=== Objetivo ===
Como se traduz para inglês a frase "A pouco e pouco os meus livros esquecem-se de mim.", do texto sobre o museu do esquecimento?

=== Texto a ler ===

++++

20140123

Uma espécie de museu do esquecimento




1
Sempre me intrigaram os ecos. Continuaram a intrigar-me mesmo quando percebi ao que se deviam.
Os espelhos têm sobre mim um efeito parecido. Aprecio a forma como nos devolvem as imagens projetadas ao contrario, como se entrássemos num livro de Casares ou numa tela de Magritte.
Na minha opinião a síntese destes fenómenos  continua a ser os livros.

2
A pouco e pouco os meus livros esquecem-se de mim. A minha biblioteca torna-se numa espécie de museu do eco e do esquecimento.
Não me apetece reler mas meto frequentemente as mãos no interior dos livros. Deles retiro estranhos papéis dobrados , folhas secas e mesmo grãos de areia que terão marcado essas páginas antigamente  amadas e lidas. Também esses sinais deixaram de  me pertencer . Fugiram.

++++

=== Entradas do conjunto ===

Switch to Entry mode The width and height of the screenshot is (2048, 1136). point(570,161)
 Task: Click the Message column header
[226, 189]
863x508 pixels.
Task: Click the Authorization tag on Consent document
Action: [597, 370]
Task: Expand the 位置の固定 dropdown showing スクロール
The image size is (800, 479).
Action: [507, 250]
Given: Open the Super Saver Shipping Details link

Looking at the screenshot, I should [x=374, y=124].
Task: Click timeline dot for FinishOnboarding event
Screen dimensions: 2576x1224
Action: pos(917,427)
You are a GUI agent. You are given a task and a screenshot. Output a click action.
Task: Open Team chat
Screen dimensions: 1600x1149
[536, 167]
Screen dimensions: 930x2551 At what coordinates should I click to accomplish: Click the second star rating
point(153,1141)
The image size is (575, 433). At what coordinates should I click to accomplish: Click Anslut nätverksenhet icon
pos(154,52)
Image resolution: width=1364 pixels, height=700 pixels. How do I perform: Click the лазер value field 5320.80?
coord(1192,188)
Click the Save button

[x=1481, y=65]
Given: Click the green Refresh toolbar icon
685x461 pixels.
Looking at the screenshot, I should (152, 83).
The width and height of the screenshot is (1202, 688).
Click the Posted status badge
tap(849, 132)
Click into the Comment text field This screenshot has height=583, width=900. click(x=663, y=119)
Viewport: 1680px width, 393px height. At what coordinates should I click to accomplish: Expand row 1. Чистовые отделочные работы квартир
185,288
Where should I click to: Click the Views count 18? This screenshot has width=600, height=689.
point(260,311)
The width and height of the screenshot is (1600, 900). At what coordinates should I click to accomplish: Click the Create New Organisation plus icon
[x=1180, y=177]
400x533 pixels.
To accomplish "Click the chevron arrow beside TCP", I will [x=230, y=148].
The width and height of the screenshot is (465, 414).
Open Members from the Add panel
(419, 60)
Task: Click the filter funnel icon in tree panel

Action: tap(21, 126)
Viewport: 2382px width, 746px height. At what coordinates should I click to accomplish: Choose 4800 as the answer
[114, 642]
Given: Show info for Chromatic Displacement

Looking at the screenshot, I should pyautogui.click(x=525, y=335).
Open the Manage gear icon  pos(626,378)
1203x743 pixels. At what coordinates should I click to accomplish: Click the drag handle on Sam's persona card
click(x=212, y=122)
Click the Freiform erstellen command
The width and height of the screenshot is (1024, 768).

++++

=== Solução ===
Little by little, my books are forgetting me.